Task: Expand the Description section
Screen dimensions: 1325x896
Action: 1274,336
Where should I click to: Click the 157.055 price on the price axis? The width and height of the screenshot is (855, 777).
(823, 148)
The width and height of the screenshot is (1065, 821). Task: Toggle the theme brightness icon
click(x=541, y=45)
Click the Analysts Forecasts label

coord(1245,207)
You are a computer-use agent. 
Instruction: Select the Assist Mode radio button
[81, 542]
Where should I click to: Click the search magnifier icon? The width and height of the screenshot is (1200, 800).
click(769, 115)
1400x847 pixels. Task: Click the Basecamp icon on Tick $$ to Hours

^^^^^^^^

PROBLEM TO WORK ON =>
Could you set out every line of the rows above as a numbered list, leaving out the blank lines?

EXPECTED ANSWER =>
1. Task: Expand the Description section
2. Screen dimensions: 1325x896
3. Action: 1274,336
4. Where should I click to: Click the 157.055 price on the price axis? The width and height of the screenshot is (855, 777).
5. (823, 148)
6. The width and height of the screenshot is (1065, 821). Task: Toggle the theme brightness icon
7. click(x=541, y=45)
8. Click the Analysts Forecasts label
9. coord(1245,207)
10. You are a computer-use agent. 
11. Instruction: Select the Assist Mode radio button
12. [81, 542]
13. Where should I click to: Click the search magnifier icon? The width and height of the screenshot is (1200, 800).
14. click(769, 115)
15. 1400x847 pixels. Task: Click the Basecamp icon on Tick $$ to Hours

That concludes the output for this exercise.